Enviada em 12/08/2021

De acordo com o sociólogo Max Weber, o Estado detém o monopólio do uso legítimo da força e da violência de modo a fornecer segurança aos cidadãos; entretanto, o abuso de poder e de autoridade, inegavelmente, extrapola essa legitimidade e passa a configurar um problema para a ordem social. No Brasil, hodiernamente, a prática desses atos ilegítimos faz-se presente decorrentes de um cenário histórico de poder local desmedido e de uma sociedade complascente com a prática. Dessa forma, fatores de ordem histórica e social caracterizam a problemática.

É importante pontuar, de início, o quanto os abusos de poder e de autoridade marcaram grande parte da história do país de forma a exercer certa influência no contexto atual. Nesse sentido, o coronelismo, ou seja, o excesso de poder dado aos latifundiários locais durante a República Velha, os quais utilizavam da violência para controlar o voto da população ratifica uma estrutura política tradicional de abusos. Com isso, é possível perceber o quanto essa questão encontra-se enraizada na sociedade brasileira e precisa ser combatida.

Outrossim, vale ressaltar a tendência da própria população em aceitar passivamente os desmandos de uma figura dotada de poder. Nessa conjuntura, outro momento da história brasileira que corrobora essa ideia foi o chamado movimento Queremista, no fim da Era Vargas, a favor da permanência de Getúlio Vargas no poder mesmo depois de anos de um governo autoritário e repressivo. Entretanto, essa complacência da população favorece a perpetuação desses abusos. Dessa forma, faz-se mister o combate dessa conduta social.

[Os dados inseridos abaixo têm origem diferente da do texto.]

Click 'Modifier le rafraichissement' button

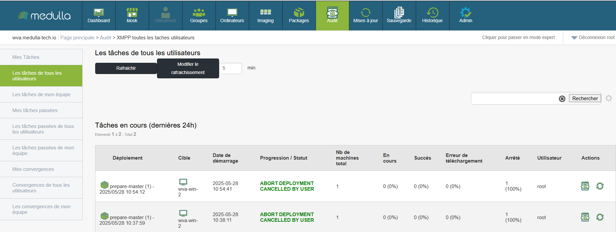[188, 68]
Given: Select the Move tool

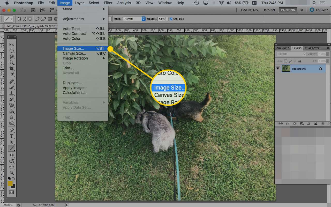Looking at the screenshot, I should (12, 45).
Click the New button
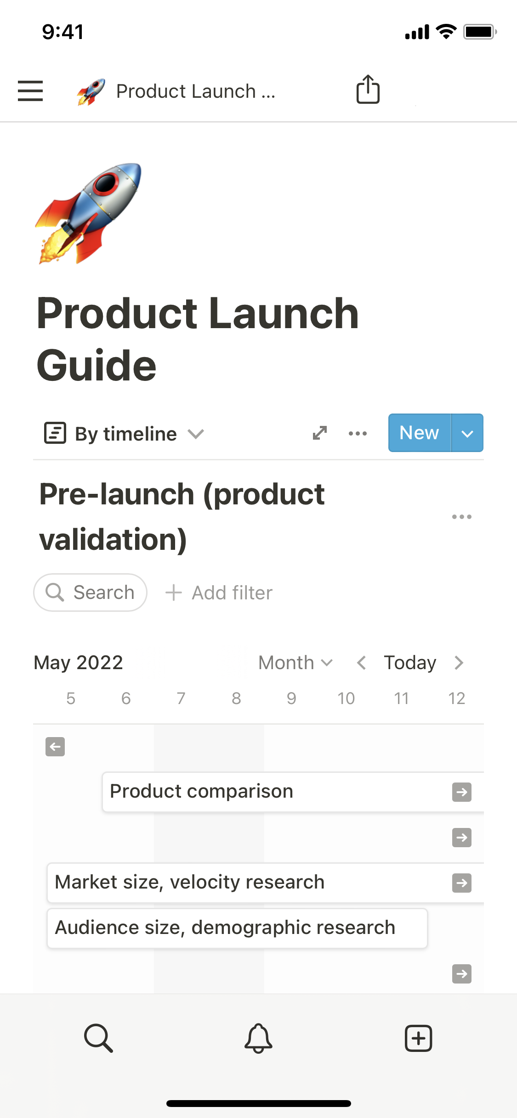The image size is (517, 1118). 419,433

É notória, portanto, a relevância de fatores de ordem histórica e social na temática supracitada. Nesse viés, cabe ao Governo Federal, a partir dos seus órgãos responsáveis, o papel de combater esses abusos por meio da criminalização dessa prática. Tal medida pode ser efetivada por meio da promulgação de leis que forneçam as devidas penas ou indenizações contra os abusadores. Ademais, cabe a escola, em consonância com a mídia, a função de fomentar na população a não aceitação dessa questão. Essa proposta pode ser efetuada a partir de palestras, debates em sala de aula e anúncios e propagandas nos principais meios de comunicação. Poder-se-á, assim, combater o problema e legitimar o Estado, tal como defende o sociólogo Max Weber.